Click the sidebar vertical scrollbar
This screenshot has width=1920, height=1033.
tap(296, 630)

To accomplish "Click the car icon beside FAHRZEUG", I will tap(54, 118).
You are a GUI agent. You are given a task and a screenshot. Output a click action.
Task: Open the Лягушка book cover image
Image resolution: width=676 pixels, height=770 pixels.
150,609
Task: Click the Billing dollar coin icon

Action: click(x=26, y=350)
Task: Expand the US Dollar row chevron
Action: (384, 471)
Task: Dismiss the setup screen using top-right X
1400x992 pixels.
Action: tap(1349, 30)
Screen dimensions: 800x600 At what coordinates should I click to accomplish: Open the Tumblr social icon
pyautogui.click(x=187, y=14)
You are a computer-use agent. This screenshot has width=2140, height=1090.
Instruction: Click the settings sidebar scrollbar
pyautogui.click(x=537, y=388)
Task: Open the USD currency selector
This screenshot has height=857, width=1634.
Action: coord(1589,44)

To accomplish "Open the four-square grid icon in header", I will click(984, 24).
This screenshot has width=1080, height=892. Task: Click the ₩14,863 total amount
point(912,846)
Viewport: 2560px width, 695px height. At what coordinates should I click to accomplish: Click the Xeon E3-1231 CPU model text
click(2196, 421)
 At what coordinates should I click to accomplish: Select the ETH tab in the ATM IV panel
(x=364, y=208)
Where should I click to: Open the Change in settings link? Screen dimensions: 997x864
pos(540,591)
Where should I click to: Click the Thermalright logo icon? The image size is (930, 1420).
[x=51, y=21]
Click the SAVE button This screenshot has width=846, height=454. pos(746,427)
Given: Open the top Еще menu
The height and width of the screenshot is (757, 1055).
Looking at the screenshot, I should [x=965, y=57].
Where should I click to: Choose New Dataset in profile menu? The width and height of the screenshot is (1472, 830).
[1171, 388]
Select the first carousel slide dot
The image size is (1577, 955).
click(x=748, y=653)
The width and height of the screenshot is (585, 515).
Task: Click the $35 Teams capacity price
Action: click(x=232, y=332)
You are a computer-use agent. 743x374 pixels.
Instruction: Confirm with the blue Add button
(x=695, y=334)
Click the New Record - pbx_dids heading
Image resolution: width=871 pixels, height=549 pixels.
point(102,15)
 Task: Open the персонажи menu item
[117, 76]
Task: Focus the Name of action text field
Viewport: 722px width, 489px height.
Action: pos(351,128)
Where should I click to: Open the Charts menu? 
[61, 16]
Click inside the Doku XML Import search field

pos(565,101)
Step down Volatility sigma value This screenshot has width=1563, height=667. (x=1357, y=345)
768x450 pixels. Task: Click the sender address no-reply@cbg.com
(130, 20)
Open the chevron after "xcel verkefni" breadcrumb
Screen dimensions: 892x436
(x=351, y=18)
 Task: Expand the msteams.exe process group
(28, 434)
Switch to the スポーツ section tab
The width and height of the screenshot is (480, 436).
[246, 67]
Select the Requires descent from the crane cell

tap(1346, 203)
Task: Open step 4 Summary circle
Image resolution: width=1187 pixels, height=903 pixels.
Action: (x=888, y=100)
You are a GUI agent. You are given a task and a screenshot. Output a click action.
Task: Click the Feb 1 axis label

++++++

## TASK DIRECTIONS
Send back, unchanged, every line of the records from the one with "Click inside the Doku XML Import search field" through the last.

## RESPONSE AREA
Click inside the Doku XML Import search field

pos(565,101)
Step down Volatility sigma value This screenshot has width=1563, height=667. (x=1357, y=345)
768x450 pixels. Task: Click the sender address no-reply@cbg.com
(130, 20)
Open the chevron after "xcel verkefni" breadcrumb
Screen dimensions: 892x436
(x=351, y=18)
 Task: Expand the msteams.exe process group
(28, 434)
Switch to the スポーツ section tab
The width and height of the screenshot is (480, 436).
[246, 67]
Select the Requires descent from the crane cell

tap(1346, 203)
Task: Open step 4 Summary circle
Image resolution: width=1187 pixels, height=903 pixels.
Action: (x=888, y=100)
You are a GUI agent. You are given a task and a screenshot. Output a click action.
Task: Click the Feb 1 axis label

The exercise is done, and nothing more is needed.